**Aplique lo leído:**
1/ De acuerdo con el texto sobre el entierro de Jesús, ¿qué mujeres estuvieron presentes en el sepelio?
2/ Prosiga el texto sobre el entierro de Jesús a partir de su última oración.

**Texto de lectura:**
============
Los preparativos se llevaron a cabo con bastante premura. El contacto con un cadáver provocaba la impureza ritual y además se hallaba cerca la preparación (15: 42). Por lo tanto, José envolvió los restos mortales de Jesús en una sábana, los depositó en un sepulcro excavado en la roca – que otras fuentes nos indican que era suyo – y sobre el cadáver se corrió la piedra que cerraba el lugar (15: 46). La iconografía desde la Edad Media ha adornado la escena y ha ido colocando en ella a distintos personajes insistiendo especialmente en la madre de Jesús. La realidad histórica es que sólo dos mujeres, María Magdalena y María la madre de José, estuvieron presentes en aquel sepelio. En cuanto a los discípulos, no parece que hubiera ninguno aparte de José. Ciertamente, el entierro de Jesús fue solitario y apenas podemos imaginarnos el gesto de dolor de aquellas dos mujeres que se fijaron en donde era depositado (15: 46) con la intención de poder regresar después del shabbat y de rendirle los cuidados adecuados que no eran posibles en esos momentos.
============
**Filas facilitadas:**
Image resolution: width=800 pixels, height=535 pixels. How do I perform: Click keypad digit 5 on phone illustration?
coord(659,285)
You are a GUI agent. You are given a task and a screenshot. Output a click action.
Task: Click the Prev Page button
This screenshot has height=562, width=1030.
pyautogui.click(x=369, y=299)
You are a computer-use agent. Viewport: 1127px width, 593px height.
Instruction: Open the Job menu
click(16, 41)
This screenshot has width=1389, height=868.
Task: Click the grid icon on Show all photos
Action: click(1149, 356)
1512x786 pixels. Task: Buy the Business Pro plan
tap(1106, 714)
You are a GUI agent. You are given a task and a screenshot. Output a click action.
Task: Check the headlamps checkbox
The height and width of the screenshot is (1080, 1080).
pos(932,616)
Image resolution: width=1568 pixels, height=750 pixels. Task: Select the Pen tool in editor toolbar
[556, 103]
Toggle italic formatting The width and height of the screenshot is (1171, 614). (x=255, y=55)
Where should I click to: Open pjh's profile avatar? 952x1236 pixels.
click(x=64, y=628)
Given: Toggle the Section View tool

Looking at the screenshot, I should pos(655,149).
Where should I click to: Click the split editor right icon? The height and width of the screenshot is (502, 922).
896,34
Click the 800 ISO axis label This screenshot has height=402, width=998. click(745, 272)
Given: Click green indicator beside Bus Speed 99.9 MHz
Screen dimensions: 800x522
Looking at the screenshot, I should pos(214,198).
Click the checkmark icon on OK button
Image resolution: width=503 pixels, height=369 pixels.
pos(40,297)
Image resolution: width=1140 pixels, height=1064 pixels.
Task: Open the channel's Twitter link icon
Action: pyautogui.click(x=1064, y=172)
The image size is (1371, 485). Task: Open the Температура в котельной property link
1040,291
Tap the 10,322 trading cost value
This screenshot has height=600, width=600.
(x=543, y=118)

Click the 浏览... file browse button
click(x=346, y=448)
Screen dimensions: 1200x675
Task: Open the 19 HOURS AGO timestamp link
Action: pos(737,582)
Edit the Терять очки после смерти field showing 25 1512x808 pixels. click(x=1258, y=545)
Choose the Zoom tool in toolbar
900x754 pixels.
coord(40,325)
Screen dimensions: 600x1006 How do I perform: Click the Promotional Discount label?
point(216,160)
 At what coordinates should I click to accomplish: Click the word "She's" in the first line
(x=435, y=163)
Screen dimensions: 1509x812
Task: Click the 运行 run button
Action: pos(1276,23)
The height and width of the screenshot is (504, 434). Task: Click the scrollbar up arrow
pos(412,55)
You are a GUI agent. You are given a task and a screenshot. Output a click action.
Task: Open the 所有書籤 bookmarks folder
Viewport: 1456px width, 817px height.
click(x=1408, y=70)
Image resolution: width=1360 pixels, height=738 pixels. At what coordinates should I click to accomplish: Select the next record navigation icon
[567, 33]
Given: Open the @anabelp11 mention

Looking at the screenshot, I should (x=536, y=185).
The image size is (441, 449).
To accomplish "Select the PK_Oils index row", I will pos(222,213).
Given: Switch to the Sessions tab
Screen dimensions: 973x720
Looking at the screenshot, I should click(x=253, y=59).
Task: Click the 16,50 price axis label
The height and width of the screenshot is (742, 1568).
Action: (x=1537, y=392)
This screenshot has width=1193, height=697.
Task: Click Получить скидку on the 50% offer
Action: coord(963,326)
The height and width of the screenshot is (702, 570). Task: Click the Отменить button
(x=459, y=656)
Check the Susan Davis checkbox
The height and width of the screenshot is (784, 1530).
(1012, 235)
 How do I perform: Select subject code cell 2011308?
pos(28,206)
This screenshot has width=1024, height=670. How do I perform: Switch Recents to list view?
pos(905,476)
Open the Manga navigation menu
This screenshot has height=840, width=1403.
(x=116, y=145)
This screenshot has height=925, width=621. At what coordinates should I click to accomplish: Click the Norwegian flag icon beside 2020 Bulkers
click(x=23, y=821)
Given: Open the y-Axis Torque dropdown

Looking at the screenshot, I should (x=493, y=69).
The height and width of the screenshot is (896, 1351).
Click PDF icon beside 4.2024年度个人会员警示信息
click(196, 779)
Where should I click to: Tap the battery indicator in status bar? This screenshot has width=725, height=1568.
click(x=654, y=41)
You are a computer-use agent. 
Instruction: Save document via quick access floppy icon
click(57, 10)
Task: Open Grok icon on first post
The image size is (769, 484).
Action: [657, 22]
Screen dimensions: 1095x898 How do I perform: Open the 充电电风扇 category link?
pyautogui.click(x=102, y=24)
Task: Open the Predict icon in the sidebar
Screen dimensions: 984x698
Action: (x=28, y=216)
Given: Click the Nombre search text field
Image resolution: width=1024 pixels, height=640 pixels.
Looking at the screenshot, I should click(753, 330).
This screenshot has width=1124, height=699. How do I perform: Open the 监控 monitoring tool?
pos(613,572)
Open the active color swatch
============
**Respuestas del ejercicio:**
1/ María Magdalena y María la madre de José.

2/
Ya en domingo, pasado el shabbat, María Magdalena, María la de Santiago y Salomé pudieron comprar unas especias para ungir el cadáver – uno se las imagina a la puerta del comercio esperando a que abriera todavía de noche - y se encaminaron muy pronto hacia la tumba. Es admirable la audacia de las mujeres por que carecían de fuerza para mover la piedra que sellaba el sepulcro, pero semejante circunstancia, de la que eran muy conscientes, no las disuadió de ir a cumplir con lo que consideraban su deber (16: 3).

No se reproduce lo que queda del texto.